説明

広バンドギャップ半導体デバイス

結晶支持構造110をその上に有する基板115とIII−V結晶210を備えるデバイス100。III−V結晶は、結晶支持構造の1つの単一接触領域140上にある。接触領域の面積は、III−V結晶の表面積320の約50パーセント以下である。

【発明の詳細な説明】
【技術分野】
【0001】
本発明は、一般に、1つまたは複数のIII−V結晶を有する半導体デバイスおよびその製造方法を対象とする。
【背景技術】
【0002】
III−V結晶は、広いバンドギャップを有することができるので、いくつかの光学的および電子的用途において重要である。例えば、ある光電子デバイスでは、III−V結晶が使用されて、他の方法では得るのが困難であるかもしれない波長の光(例えば、青色光)を放射することができる。しかし、III−V結晶のエピタキシャル層を成長させること、または、そのような結晶を実際の応用に適した大きさに成長させることは、困難であることがある。また、III−V結晶の格子定数が基板の格子定数に一致しないために、特定の種類の結晶基板、例えばシリコン上にIII−V結晶のエピタキシャル層を成長させることが困難であることもある。特に、III−V族結晶を異なる格子定数を有する基板上に成長させると、一般に、III−V族結晶に欠陥が形成された。成長III−V結晶に過剰な数の欠陥があると、そのとき、その結晶の光電子特性は損なわれる(例えば、発光効率の低下、または電気抵抗率の実質的な増加または減少)。
【先行技術文献】
【特許文献】
【0003】
【特許文献1】米国特許出願第10/835,639号
【特許文献2】米国特許出願第11/460,901号
【特許文献3】米国特許出願第11/456,428号
【非特許文献】
【0004】
【非特許文献1】F.A.PonceおよびD.P.Bour、Nature 386:351〜59(1997)
【発明の概要】
【課題を解決するための手段】
【0005】
一実施形態はデバイスである。本デバイスは、結晶支持構造をその上に有する基板とIII−V結晶とを備える。III−V結晶は、結晶支持構造の1つの単一接触領域上にある。接触領域の面積は、III−V結晶の表面積の約50パーセント以下である。
【0006】
他のデバイス実施形態は、III−V結晶を含む。III−V結晶は、前記III−V結晶の中心にある欠陥領域を除いて、一様な結晶方位を有する。この欠陥領域は、III−V結晶の全体積の約10パーセント未満を占める。
【0007】
他の実施形態は、デバイスの製造方法である。
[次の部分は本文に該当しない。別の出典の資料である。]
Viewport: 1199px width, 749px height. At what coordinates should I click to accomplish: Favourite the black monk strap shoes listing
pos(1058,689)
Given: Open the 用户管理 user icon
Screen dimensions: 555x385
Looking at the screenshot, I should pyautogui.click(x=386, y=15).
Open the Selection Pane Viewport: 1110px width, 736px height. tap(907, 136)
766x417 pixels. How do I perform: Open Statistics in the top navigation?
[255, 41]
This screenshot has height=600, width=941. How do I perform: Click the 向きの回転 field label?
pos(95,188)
本方法は、基板上に結晶支持構造を形成することを含み、結晶支持構造の各々は所定の接触領域を有している。本方法は、さらに、前記結晶支持構造の1つの接触領域上にIII−V結晶を成長させることを含み、この接触領域の面積は、成長III−V結晶の表面積の約50パーセント以下である。
【0008】
本発明は、添付の図に関係して読むとき下記の詳細な説明から最適に理解される。様々な特徴は、一定の率で拡大して図示されないことがあり、議論をはっきりさせるために、大きさが任意に大きくまたは小さくされていることがある。これから、添付の図面に関連して解釈される下記の説明を参照する。
【図面の簡単な説明】
【0009】
【図1】基板上に結晶支持構造を形成した後の1つのデバイス例を示す断面図である。
【図2】1つのデバイス例の結晶支持構造の接触領域上にIII−V結晶を成長させているときのデバイスを示す図である。
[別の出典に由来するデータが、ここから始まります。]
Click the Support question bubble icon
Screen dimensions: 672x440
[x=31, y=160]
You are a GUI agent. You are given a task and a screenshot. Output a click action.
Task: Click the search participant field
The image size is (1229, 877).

【図3】1つのデバイス例のIII−V結晶210の成長完了時のデバイスを示す図である。
【図4】図3に示されたのと同じ製造段階のデバイスを示す透視図である。
【図5】一体化III−V結晶層を形成した後の1つのデバイス例を示す断面図である。
【図6】III−V結晶および結晶支持構造の隣接したものの間のギャップに重合体を満たした後の1つのデバイス例を示す部分透明切取り透視図である。
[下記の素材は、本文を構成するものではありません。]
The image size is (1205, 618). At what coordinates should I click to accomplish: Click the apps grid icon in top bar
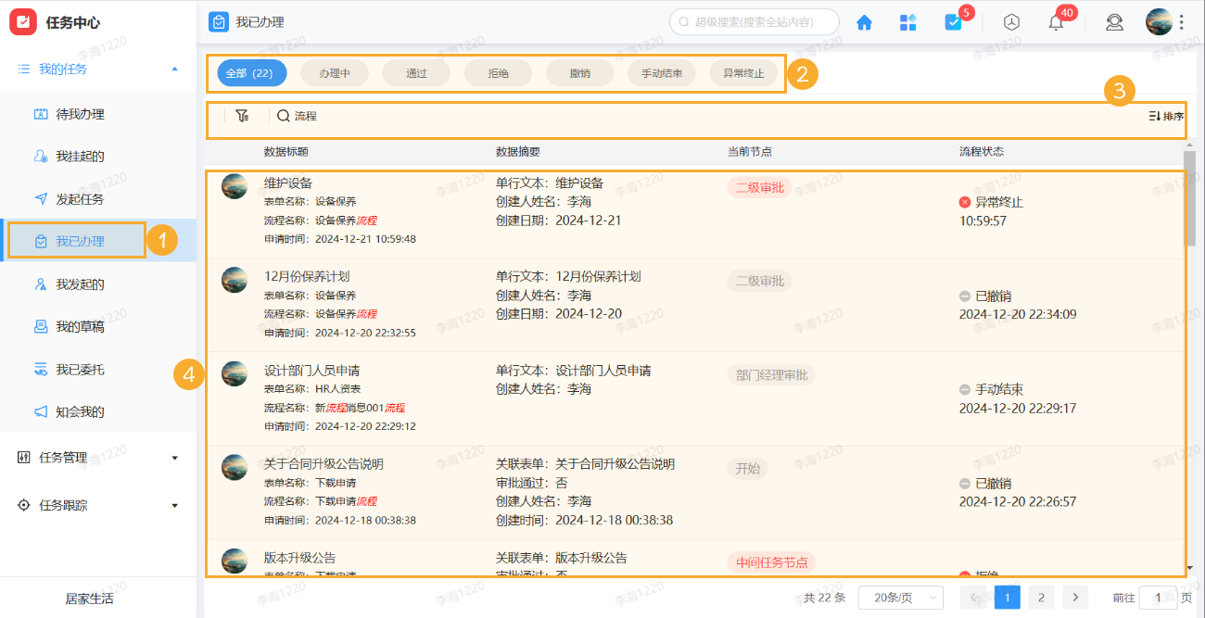[x=907, y=21]
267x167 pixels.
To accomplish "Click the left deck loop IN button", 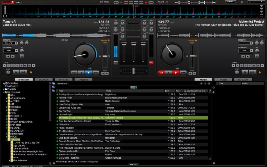I will [15, 72].
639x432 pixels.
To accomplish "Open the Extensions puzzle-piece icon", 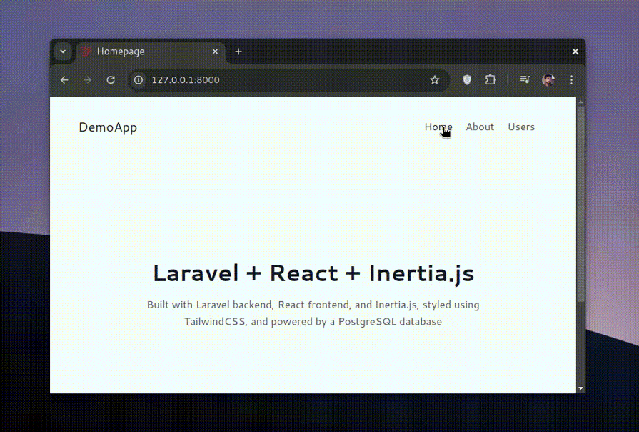I will (x=490, y=80).
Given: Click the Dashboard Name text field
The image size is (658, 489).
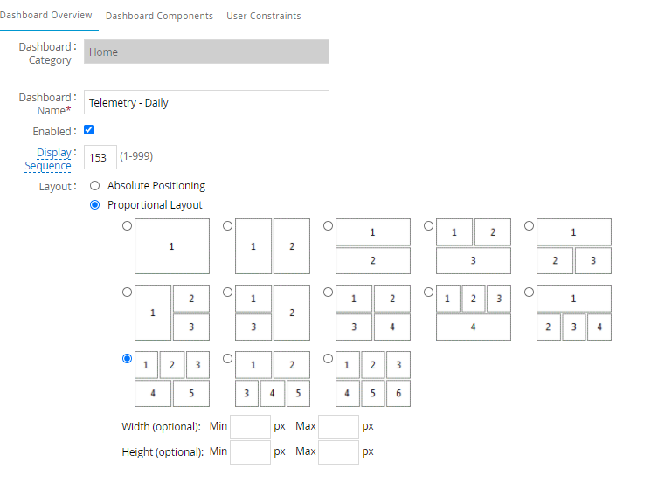Looking at the screenshot, I should click(x=207, y=102).
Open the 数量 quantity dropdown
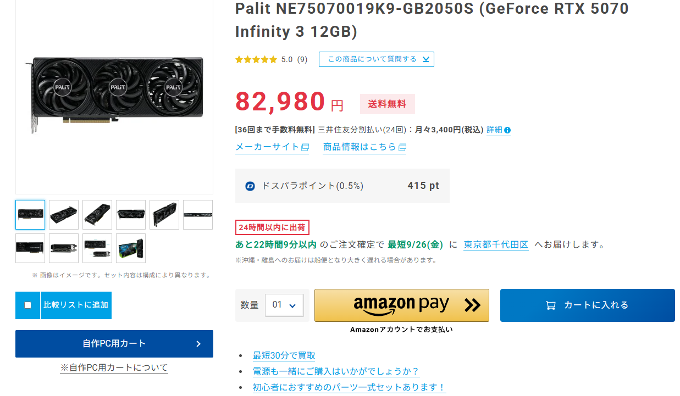680x396 pixels. pyautogui.click(x=284, y=305)
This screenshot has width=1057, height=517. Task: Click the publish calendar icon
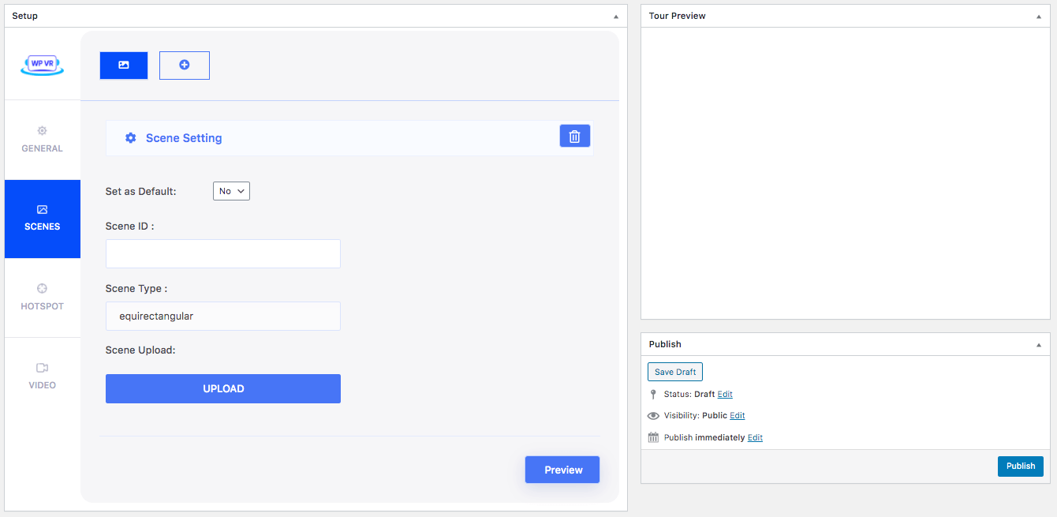pyautogui.click(x=653, y=437)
【図7】III−V結晶および結晶支持構造の隣接したものの間のギャップに重合体を満たした後の1つのデバイス例を示す透視図である。
【図8】2層III−V結晶に接続する導電線を形成した後の1つのデバイス例を示す詳細透視図である。
【図9】結晶支持構造およびその上のIII−V結晶を備える基板を接着層でさらに覆った後の1つのデバイス例を示す断面図である。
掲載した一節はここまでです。